ここんとこ、めちゃ忙しくて俺、かなり弱ってたから。」
「そうだね。カメラ覗いてて私も思った。大丈夫かなぁ、って。
だからね、本当はこのお休みも、
今野さんから写真を撮ってくるように言われてたんだけど
それじゃあ完全休養日にならないから、撮影は止めることにした。
ま、帰ったら叱られるだろうけど。」
「そうだったんだ。どうしてカメラ出さないのか不思議だった。
俺のこと、そんなに思ってくれてたんだ。ありがとね、ゆき姉。」
「だって健人くん、カメラ向けるとすぐかっこいい顔するし、
カメラなんてあったら、気が休まらないもんね。
私はただ、少しでも健人くんが、健人くんらしくいられるように
お手伝いしたいだけ。」
雪見もワインを飲み干す。
「俺さぁ。なんか最近、俺が俺でなくなってきた感覚なんだよね。
ほんとの俺って、どんなのだっけ?って感じ。
よくわからなくなってきた。」
「そう。」
「みんながかっこいい、かっこいいって言ってくれるのは嬉しいけど
かっこ悪いとこだって、いっぱいあるのが俺なのに…。

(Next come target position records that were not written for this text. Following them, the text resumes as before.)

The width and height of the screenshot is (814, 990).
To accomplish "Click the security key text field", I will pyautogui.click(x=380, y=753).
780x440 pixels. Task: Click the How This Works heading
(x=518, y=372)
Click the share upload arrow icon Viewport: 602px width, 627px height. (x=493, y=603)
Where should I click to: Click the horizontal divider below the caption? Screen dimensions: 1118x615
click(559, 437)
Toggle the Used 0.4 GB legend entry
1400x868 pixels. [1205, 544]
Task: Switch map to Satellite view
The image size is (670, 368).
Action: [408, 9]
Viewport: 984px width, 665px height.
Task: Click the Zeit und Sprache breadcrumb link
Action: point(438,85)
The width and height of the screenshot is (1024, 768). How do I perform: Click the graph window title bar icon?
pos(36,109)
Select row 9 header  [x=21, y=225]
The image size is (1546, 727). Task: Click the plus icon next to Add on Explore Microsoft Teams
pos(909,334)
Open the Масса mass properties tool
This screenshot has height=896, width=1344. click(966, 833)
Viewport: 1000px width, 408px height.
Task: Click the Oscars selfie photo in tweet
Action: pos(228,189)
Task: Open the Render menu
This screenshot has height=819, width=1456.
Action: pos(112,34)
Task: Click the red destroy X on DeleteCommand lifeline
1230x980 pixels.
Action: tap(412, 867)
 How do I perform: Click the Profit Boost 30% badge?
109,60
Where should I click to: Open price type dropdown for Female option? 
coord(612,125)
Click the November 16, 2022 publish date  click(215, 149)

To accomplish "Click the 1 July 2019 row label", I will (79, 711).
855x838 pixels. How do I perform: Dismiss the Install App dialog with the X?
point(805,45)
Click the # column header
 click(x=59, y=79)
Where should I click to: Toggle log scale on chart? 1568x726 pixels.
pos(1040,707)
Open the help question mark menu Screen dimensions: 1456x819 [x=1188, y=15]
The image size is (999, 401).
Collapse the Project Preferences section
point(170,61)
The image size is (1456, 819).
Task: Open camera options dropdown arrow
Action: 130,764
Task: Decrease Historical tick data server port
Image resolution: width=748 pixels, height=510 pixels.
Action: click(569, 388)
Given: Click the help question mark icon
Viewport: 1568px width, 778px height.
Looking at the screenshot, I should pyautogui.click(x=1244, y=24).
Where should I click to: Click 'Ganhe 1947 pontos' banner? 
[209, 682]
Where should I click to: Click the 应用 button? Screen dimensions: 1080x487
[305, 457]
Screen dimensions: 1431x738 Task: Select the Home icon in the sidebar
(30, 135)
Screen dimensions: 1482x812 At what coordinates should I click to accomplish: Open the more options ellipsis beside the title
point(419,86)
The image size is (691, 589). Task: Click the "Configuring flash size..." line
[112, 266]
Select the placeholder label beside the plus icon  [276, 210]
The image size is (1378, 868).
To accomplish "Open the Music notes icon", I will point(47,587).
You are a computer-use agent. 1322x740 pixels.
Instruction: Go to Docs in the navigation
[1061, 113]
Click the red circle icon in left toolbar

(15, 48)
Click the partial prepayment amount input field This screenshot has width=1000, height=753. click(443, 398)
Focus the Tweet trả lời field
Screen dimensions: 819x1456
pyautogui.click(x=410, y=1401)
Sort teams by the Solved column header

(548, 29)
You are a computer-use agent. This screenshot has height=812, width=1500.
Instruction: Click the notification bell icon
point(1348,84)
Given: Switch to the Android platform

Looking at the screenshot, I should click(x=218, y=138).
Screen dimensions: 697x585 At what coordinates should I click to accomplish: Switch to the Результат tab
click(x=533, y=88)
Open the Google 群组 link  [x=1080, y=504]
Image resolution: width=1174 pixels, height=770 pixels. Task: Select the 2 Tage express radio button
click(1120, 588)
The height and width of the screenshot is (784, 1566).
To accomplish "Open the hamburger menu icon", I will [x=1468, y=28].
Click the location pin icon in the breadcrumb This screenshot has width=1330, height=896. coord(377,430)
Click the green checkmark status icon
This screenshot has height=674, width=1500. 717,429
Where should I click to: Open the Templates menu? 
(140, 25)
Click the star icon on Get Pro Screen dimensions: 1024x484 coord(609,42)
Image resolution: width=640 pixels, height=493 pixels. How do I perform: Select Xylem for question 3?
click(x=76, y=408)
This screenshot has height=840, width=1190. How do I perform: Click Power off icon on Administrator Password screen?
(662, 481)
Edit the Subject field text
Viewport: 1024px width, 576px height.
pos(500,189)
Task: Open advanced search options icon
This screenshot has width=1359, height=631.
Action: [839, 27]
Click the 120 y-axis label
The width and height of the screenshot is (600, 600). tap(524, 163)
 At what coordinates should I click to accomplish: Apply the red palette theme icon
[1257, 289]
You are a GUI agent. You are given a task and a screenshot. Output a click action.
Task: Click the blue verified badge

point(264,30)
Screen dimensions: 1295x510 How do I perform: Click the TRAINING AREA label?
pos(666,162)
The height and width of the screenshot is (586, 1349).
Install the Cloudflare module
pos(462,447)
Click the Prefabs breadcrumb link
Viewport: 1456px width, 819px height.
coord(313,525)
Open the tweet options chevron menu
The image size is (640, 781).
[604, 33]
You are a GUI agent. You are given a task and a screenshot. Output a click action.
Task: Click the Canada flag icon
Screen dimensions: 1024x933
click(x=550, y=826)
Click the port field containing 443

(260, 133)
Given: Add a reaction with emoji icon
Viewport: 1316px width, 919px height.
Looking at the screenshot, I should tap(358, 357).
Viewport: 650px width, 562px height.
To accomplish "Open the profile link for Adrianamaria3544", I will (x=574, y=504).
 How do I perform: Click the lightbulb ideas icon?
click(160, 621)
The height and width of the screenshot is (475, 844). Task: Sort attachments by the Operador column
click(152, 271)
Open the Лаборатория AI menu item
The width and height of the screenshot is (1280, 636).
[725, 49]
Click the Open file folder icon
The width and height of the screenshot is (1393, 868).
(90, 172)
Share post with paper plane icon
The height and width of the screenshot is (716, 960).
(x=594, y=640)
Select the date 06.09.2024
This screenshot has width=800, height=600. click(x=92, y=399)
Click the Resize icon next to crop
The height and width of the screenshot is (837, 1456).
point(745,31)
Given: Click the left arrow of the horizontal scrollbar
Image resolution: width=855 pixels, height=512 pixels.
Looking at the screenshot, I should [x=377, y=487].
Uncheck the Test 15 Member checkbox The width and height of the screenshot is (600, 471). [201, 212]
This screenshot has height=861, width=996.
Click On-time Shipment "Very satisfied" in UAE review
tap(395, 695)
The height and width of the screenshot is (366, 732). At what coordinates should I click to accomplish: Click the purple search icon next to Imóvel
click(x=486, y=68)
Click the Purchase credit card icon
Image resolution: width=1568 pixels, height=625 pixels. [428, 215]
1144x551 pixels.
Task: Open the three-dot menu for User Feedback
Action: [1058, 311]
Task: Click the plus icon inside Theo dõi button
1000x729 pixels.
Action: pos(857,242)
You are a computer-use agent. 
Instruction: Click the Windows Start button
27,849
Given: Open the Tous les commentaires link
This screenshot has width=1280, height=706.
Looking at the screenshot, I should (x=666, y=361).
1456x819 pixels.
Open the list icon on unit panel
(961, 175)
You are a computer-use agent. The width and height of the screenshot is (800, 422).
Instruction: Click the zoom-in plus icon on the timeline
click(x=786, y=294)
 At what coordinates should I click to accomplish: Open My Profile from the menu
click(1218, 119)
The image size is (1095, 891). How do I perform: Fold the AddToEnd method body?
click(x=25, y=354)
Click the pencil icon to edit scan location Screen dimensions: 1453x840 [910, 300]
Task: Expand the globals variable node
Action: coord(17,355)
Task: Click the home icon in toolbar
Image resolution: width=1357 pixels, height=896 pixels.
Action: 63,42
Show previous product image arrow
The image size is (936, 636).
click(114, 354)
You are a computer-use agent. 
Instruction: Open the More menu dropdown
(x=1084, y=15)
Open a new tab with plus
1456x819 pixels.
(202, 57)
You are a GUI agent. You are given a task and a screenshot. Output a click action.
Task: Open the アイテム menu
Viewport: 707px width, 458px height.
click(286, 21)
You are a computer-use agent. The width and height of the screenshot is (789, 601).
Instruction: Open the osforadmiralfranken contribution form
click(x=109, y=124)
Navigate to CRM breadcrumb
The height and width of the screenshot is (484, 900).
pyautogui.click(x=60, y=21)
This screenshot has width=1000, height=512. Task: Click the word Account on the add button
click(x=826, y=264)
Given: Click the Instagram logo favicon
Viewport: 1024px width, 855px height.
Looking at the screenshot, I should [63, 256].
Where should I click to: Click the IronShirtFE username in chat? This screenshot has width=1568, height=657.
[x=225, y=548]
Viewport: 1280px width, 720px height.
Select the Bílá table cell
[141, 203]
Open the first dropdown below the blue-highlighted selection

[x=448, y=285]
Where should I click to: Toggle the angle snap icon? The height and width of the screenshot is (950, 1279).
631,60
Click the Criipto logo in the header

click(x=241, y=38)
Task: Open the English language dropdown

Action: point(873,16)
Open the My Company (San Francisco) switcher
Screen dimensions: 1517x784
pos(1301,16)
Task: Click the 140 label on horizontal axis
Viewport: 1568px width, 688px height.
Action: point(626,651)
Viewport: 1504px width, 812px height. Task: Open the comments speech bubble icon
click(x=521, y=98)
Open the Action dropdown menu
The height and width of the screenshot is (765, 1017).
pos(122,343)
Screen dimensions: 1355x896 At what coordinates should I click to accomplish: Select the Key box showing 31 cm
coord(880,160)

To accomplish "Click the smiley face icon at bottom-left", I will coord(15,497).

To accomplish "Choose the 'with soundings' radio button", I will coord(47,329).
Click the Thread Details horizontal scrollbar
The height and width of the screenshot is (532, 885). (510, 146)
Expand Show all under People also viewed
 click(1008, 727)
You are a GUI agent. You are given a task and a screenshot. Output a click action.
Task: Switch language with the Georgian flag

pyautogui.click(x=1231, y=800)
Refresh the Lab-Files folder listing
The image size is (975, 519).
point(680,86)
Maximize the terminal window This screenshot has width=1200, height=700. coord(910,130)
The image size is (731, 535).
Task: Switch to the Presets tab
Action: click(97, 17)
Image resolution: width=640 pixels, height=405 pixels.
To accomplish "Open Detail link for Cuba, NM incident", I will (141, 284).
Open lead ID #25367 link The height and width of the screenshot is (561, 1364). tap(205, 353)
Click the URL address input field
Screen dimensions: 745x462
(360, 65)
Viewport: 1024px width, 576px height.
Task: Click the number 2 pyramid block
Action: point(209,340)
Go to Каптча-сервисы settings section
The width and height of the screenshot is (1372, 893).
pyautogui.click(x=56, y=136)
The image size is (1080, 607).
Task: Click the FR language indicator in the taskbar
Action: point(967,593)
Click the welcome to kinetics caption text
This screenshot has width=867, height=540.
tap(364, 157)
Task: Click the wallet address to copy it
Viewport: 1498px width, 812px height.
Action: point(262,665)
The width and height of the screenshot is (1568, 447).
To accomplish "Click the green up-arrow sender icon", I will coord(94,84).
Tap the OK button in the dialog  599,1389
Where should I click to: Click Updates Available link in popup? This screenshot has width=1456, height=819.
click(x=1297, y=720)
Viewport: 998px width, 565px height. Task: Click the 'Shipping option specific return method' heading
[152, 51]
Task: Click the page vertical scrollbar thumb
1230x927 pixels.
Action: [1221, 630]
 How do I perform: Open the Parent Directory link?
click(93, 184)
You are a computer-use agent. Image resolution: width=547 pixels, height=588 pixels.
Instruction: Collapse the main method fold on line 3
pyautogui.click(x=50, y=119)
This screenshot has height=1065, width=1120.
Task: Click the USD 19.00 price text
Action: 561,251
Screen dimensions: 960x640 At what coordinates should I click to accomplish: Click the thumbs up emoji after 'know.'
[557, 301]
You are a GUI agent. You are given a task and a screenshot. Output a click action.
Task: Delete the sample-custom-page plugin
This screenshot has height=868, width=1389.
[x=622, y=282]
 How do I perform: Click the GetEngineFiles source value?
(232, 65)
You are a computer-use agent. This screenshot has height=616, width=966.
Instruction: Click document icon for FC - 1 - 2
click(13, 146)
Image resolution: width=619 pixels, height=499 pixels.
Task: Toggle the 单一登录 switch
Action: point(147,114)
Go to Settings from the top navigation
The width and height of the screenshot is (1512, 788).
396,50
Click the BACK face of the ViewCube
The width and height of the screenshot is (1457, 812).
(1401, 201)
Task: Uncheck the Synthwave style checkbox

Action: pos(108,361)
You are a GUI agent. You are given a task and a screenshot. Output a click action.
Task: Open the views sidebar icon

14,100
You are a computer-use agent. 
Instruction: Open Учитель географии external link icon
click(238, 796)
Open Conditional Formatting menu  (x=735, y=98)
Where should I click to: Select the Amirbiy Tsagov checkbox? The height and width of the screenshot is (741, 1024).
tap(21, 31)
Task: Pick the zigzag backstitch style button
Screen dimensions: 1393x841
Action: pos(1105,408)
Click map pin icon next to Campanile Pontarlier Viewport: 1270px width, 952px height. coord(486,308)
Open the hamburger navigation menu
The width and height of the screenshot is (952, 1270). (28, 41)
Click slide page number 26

」
「そうだね。本当はかっこ悪いとこだって、いっぱいある。
でも、わかってくれてる人は絶対にいるよ。
健人くんが気が付いてないだけで、ちゃんといる。
少なくとも、私は健人くんの強いとこも弱いとこも
ぜーんぶ知ってる。
だから大丈夫だよ。健人くんは今のままで大丈夫。
このまま進んでいいんだよ。
私がいつも、後ろで見てるから。
もしも道に迷ったら、後ろを振り返って私を見て。
健人くんの行く道を、私が教えてあげる。」
「ゆき姉……。」
「さっ、寝ようかな。なんだか最後のワインが利いてきた。
健人くんも、また明日から忙しくなるんだから
今日は早くに寝てね!明日は、朝七時半出発だから。
じゃあ、おやすみ。」
雪見が客間へ戻ったあとも、健人は一人でワインを飲んでいた。
さっき雪見が言ったことの意味を、じっとかみ締めてみる。
それは確かに、自分への愛情を感じる言葉だった。
だが、それが「愛」なのか、「身内の愛情」なのか
健人にはまだ解りかねていた。
たったひとつ解ったことは、今、自分が雪見に対して
深い「愛」を感じているということだけだ。